高校のとき、タバコが原因で停学処分をくらったことのある友人は、
修学旅行には参加しませんでした。
また、何かやらかしたら、今度は退学処分となるからです。
「じゃあ、修学旅行に行っても、タバコと酒を我慢すればいいんじゃん」
そう言われたところで、「それは無理です」と本人は分かっているのです。
成人式で暴れる彼ら。
「俺、成人式に出たら、なんか暴れちゃいそうな気がすんだよな」
「そうなんだよ、俺もそう。
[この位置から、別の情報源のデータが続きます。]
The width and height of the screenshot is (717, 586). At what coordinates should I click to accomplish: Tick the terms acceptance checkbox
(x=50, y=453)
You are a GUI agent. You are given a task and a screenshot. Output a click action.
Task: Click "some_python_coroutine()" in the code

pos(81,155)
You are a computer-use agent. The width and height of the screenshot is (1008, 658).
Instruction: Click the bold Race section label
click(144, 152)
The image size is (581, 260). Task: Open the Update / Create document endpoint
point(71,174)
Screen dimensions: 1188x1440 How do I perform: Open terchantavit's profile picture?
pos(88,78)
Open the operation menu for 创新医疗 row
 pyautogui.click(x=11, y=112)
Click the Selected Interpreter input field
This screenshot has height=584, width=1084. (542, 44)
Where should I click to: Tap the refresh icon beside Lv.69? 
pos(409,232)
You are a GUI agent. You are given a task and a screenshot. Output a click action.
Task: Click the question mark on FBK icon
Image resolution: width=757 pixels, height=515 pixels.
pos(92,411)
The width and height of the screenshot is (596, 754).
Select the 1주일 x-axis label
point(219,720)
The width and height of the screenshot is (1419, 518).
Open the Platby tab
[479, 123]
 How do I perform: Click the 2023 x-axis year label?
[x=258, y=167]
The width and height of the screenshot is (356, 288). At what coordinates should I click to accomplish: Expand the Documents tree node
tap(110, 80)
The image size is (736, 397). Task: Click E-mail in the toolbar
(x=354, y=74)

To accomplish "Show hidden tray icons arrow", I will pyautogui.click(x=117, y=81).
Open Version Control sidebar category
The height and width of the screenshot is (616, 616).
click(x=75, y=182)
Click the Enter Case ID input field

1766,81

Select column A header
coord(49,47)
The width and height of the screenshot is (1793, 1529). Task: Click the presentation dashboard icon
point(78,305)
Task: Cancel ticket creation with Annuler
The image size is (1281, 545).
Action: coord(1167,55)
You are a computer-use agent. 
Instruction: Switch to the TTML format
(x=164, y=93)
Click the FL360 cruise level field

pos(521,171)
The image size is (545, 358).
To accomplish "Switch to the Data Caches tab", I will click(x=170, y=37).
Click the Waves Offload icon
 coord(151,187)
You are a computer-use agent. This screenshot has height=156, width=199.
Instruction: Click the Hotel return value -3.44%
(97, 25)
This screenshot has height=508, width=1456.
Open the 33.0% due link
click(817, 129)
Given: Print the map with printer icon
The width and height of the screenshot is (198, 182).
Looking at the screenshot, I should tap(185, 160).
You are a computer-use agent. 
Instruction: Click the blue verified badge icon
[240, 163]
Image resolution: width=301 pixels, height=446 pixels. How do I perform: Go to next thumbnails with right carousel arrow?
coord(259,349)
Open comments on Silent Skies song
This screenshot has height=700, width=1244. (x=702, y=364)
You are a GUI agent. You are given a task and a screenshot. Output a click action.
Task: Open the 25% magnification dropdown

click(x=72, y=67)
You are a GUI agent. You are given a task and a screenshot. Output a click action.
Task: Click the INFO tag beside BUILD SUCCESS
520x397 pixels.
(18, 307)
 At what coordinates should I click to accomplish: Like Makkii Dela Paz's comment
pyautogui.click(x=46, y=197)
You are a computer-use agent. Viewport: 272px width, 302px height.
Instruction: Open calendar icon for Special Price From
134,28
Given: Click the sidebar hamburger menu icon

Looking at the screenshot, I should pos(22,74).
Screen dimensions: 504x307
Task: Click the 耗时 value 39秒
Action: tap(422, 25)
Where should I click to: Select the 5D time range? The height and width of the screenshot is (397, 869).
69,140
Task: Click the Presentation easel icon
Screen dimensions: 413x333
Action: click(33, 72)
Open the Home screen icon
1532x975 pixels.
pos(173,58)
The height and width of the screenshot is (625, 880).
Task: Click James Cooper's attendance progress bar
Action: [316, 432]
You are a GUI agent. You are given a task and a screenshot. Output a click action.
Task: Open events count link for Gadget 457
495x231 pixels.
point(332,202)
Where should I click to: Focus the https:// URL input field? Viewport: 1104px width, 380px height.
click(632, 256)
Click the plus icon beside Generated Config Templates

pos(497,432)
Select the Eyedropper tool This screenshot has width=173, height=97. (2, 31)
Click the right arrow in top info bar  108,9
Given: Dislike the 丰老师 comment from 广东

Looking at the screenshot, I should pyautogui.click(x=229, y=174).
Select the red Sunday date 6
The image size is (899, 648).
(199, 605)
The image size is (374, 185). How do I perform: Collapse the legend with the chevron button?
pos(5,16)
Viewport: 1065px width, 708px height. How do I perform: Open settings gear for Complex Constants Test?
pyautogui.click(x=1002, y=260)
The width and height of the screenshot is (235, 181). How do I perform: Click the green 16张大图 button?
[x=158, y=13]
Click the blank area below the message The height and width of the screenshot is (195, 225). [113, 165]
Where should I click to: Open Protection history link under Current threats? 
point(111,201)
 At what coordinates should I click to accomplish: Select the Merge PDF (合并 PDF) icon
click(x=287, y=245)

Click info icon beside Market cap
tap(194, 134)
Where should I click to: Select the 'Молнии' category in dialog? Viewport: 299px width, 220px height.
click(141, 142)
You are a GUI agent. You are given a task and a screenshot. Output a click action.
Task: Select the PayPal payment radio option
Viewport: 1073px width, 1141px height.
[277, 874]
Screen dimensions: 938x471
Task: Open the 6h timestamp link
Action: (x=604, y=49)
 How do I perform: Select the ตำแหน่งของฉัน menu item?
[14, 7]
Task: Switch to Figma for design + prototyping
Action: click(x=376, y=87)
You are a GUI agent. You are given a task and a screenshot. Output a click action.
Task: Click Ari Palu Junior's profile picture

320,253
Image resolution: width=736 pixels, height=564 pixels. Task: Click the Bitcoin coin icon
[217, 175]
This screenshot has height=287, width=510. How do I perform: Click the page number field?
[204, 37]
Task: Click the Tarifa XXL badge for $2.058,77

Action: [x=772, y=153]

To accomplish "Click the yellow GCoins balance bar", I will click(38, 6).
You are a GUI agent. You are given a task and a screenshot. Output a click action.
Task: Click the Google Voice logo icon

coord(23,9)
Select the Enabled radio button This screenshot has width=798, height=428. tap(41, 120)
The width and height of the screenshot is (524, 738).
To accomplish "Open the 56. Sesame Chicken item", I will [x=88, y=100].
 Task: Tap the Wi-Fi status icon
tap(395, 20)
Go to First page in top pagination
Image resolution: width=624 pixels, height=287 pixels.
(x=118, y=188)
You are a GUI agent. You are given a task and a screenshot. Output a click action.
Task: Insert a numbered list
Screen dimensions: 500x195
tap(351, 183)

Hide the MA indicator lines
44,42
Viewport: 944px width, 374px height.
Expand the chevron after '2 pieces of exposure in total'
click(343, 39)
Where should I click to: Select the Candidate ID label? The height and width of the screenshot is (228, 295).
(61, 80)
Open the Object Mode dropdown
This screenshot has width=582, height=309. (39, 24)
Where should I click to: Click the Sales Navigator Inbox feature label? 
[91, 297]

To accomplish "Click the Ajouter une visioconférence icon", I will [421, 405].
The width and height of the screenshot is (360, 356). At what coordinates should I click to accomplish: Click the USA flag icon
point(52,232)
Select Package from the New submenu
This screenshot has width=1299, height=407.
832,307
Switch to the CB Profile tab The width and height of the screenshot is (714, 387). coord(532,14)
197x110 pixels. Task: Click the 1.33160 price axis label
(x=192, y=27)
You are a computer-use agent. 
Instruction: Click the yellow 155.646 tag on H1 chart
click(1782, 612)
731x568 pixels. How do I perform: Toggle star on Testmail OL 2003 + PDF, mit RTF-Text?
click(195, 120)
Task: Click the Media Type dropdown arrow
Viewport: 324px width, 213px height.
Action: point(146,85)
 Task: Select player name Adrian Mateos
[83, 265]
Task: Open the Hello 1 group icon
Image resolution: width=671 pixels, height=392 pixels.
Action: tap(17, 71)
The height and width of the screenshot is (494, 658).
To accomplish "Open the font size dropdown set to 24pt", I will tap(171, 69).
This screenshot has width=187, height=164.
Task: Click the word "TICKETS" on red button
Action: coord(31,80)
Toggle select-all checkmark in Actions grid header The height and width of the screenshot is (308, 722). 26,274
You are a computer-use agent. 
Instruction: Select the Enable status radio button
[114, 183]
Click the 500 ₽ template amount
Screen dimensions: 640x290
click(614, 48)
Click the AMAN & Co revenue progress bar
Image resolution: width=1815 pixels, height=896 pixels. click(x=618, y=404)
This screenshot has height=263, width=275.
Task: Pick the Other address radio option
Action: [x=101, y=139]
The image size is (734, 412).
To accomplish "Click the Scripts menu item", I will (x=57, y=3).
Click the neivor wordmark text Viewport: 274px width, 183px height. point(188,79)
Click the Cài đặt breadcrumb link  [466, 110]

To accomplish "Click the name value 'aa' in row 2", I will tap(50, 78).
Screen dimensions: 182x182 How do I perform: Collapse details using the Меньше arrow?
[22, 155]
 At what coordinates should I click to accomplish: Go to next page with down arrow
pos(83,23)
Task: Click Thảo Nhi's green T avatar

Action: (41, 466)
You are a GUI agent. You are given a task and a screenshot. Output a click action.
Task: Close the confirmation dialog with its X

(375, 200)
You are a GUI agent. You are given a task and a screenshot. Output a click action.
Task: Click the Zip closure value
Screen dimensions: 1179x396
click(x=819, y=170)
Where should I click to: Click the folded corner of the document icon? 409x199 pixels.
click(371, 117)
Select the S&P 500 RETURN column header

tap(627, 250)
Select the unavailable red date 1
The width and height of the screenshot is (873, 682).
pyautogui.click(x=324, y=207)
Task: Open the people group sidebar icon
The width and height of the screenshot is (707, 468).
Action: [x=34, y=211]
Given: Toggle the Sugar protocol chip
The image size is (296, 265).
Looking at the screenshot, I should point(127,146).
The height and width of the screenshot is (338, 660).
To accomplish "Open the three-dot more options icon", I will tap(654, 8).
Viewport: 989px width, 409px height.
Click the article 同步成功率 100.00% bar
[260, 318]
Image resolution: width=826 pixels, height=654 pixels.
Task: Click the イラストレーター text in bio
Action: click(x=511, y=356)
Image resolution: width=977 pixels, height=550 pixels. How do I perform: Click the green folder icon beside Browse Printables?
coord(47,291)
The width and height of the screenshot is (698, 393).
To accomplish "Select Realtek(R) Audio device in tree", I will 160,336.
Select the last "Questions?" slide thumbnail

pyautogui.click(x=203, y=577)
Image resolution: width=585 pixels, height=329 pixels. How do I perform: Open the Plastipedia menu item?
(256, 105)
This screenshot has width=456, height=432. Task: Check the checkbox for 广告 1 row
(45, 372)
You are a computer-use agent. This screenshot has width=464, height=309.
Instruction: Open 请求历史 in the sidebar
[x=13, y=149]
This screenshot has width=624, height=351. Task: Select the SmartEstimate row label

やっぱ出ない方がいいんじゃないか」
こういう会話にはならかったんでしょうか。
書きながら、今ふと思ったんですが、
ハナから、暴れるつもりで参加しているのでしょうか。
そうであれば、救いようのない、“わざわざご苦労さん”のバカ共です。
誰にも迷惑をかけず、成人式を楽しむ方法だってあるはずです。
1人で楽しむ「係員から注意されずに会場で酒を飲めるか」ゲーム。
会場のパイプ椅子に姿勢よく座り、真剣な眼差しで祝辞に耳を傾けます。
そうしながら、さりげなく羽織のふところからワンカップを取り出し、
おもむろにフタを開け、しばらく見つめてから、ひと口だけちびり。
何か心に秘めているかのように「うん、うん」と頷きます。
こんな大人しい酒の飲み方でも、やっぱり注意されるんでしょうか。
係員の、おそらく注意しに来たのだろう、そんな姿を見つけたら、
大きな深呼吸を交えて、感慨深げに天井を仰いで見せます。
片手で、何かを誓うかのようにガッツポーズを作ります。
そしてまた、「うん、うん」と力強く頷き、決意の表現を作って見せます。
注意しに来た係員も、そんな若者の姿を見て、
「彼は彼なりに、大人になったことを、かみしめているんだな」
何も言ってこないのではないでしょうか。
ふとことからサキイカと2本目のワンカップを出したところで、
注意されるのではないかと思います。